PESCARA. L’Agenzia delle Entrate pronta a costituirsi parte civile contro Giovanni Imparato, il numero due della sede di Pescara ai domiciliari per corruzione. L’Agenzia delle Entrate, con una nota...

PESCARA. L’Agenzia delle Entrate pronta a costituirsi parte civile contro Giovanni Imparato, il numero due della sede di Pescara ai domiciliari per corruzione. L’Agenzia delle Entrate, con una nota diramata dalla sede centrale di Roma, afferma che «sta adottando tutte le azioni disciplinari che la normativa le consente e si costituirà parte civile a tutela della propria immagine nell’ipotesi in cui venisse instaurato il procedimento penali». Una presa di posizione decisa dal direttore generale Rossella Orlandi.

L’operazione di ieri ha contribuito ad aumentare la tensione tra i dipendenti dell’Agenzia delle Entrate del centro operativo di Pescara: dal 20 aprile scorso, giorno della perquisizione della finanza nell’ufficio di Imparato e della sospensione del funzionario a capo dell’ufficio legale, si rincorrono voci e ipotesi. Ieri, sono arrivate le conferme: Imparato è al centro di un’indagine della finanza su presunti favori a una società finita sotto accertamento dell’Agenzia delle Entrate.

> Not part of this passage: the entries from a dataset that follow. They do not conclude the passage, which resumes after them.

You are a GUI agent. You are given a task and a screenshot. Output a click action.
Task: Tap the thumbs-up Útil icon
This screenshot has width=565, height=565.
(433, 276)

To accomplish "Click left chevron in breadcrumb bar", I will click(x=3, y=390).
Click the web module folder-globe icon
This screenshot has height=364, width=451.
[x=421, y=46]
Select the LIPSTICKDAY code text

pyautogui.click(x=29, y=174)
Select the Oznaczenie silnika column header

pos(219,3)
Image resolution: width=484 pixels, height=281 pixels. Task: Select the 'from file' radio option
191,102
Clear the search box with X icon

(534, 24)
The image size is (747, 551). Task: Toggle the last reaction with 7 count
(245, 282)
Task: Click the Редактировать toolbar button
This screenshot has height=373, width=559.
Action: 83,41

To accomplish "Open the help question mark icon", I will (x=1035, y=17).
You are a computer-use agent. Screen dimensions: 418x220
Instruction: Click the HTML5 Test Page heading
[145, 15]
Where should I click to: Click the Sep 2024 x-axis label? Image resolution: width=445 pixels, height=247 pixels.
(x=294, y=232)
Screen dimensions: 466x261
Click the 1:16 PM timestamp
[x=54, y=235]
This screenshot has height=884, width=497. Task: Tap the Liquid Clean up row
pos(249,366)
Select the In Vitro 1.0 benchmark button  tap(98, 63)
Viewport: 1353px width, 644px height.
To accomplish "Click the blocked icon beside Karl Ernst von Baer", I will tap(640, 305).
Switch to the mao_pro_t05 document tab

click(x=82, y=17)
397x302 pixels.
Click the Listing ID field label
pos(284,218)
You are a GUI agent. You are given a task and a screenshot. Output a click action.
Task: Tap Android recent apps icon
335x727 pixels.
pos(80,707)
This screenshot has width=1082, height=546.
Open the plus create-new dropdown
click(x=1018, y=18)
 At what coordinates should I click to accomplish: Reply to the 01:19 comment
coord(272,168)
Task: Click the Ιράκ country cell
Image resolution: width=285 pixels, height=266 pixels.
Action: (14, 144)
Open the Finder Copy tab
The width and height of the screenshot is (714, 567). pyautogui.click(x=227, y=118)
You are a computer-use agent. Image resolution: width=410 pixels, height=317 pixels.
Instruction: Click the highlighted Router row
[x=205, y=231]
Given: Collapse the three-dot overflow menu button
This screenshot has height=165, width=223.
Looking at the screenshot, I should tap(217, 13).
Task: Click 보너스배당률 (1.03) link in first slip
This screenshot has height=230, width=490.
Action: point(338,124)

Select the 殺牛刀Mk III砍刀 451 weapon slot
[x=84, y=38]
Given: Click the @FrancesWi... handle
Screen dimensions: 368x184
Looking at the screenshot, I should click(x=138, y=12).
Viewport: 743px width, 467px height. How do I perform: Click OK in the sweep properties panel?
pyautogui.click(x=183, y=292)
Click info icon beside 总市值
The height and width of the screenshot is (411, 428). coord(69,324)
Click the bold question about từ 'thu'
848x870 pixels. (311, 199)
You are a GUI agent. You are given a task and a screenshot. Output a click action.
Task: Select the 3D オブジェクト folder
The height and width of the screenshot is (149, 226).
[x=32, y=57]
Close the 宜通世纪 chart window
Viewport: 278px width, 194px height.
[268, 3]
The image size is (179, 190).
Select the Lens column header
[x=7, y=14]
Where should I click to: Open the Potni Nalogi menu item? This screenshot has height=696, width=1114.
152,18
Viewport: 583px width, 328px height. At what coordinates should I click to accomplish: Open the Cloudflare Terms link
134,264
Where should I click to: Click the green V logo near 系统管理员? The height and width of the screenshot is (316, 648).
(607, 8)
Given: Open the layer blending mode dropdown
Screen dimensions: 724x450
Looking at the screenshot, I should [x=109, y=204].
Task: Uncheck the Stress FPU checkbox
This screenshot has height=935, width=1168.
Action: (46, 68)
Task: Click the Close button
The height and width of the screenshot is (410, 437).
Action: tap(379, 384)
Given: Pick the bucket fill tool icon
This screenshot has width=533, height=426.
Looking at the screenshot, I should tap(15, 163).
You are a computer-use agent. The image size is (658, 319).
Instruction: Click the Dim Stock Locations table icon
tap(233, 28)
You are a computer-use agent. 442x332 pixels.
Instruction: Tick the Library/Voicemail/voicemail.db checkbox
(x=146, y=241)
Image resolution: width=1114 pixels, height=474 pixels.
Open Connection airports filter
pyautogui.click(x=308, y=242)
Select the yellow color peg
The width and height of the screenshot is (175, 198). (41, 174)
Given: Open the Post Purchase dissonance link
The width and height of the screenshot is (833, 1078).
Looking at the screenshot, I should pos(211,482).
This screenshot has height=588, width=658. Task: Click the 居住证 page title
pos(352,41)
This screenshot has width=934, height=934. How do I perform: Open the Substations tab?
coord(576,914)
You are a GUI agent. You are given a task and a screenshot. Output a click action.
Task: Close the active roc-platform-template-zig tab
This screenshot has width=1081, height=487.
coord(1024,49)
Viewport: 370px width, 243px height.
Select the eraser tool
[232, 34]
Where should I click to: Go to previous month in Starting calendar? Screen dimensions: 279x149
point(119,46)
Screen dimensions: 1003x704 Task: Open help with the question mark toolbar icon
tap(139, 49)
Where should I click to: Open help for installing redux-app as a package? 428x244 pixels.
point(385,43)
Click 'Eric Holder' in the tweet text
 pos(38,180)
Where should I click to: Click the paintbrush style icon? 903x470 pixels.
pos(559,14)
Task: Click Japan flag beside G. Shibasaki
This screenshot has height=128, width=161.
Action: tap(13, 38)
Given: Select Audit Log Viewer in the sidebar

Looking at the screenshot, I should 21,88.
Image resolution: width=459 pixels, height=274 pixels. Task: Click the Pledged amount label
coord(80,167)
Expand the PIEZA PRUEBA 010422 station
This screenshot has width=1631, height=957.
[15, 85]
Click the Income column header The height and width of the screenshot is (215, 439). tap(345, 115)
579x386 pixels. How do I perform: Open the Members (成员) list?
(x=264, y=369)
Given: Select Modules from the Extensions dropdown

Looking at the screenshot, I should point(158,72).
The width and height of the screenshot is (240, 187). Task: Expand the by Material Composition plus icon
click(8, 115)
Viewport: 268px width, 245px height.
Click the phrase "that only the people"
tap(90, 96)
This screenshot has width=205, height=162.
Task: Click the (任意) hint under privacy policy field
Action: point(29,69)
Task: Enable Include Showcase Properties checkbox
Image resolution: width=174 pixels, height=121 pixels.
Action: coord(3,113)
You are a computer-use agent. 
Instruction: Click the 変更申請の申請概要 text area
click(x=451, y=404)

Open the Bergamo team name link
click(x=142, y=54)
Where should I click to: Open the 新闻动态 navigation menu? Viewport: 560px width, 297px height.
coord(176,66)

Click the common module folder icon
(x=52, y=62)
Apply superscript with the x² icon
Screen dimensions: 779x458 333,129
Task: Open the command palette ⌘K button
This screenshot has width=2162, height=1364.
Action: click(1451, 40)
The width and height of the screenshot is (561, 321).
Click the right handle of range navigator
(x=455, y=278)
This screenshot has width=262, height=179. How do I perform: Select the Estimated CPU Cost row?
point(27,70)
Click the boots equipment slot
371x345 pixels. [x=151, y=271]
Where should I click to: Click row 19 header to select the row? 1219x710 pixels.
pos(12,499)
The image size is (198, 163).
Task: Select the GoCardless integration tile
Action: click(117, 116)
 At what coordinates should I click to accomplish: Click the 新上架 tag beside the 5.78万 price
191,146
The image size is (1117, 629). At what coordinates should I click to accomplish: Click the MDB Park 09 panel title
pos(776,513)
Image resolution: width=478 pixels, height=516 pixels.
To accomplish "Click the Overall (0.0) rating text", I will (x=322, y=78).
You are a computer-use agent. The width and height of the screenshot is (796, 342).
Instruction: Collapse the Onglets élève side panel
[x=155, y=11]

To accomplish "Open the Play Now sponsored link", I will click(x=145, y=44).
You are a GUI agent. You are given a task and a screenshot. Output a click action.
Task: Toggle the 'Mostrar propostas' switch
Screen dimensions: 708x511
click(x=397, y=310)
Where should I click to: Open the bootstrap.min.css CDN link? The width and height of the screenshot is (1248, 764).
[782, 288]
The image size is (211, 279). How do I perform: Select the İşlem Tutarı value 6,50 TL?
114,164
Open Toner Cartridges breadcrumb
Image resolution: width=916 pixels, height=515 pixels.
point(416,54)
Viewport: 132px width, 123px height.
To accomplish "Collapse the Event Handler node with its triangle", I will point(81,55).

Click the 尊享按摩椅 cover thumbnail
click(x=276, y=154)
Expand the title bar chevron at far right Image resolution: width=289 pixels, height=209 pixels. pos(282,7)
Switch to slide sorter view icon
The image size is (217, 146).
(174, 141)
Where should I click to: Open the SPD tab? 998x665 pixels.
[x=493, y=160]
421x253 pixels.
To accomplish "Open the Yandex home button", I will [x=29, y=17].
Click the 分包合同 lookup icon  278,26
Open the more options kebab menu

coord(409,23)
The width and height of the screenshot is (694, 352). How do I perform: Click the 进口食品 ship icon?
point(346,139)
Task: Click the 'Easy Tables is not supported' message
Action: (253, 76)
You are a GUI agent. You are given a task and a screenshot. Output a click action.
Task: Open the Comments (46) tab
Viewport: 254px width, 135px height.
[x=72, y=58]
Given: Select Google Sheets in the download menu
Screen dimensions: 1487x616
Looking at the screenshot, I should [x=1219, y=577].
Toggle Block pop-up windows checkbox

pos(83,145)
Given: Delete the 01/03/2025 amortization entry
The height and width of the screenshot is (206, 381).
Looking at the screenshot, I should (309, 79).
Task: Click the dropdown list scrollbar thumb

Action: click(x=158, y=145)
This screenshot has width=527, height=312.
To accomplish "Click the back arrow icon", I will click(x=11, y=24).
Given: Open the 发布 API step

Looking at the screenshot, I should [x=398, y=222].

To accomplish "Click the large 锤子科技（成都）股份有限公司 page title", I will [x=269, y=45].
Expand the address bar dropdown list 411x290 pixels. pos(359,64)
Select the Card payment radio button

Un clima teso testimoniato anche da un esposto anomino, recapitato alla redazione del Centro dopo il primo articolo su Imparato pubblicato il 29 aprile scorso: «La questione che riguarda Imparato, sia pure con qualche giorno di ritardo, è saltata fuori, come è giusto che sia. In altri casi», dice l’esposto del corvo, «la dottoressa Orlandi osserva il massimo riserbo».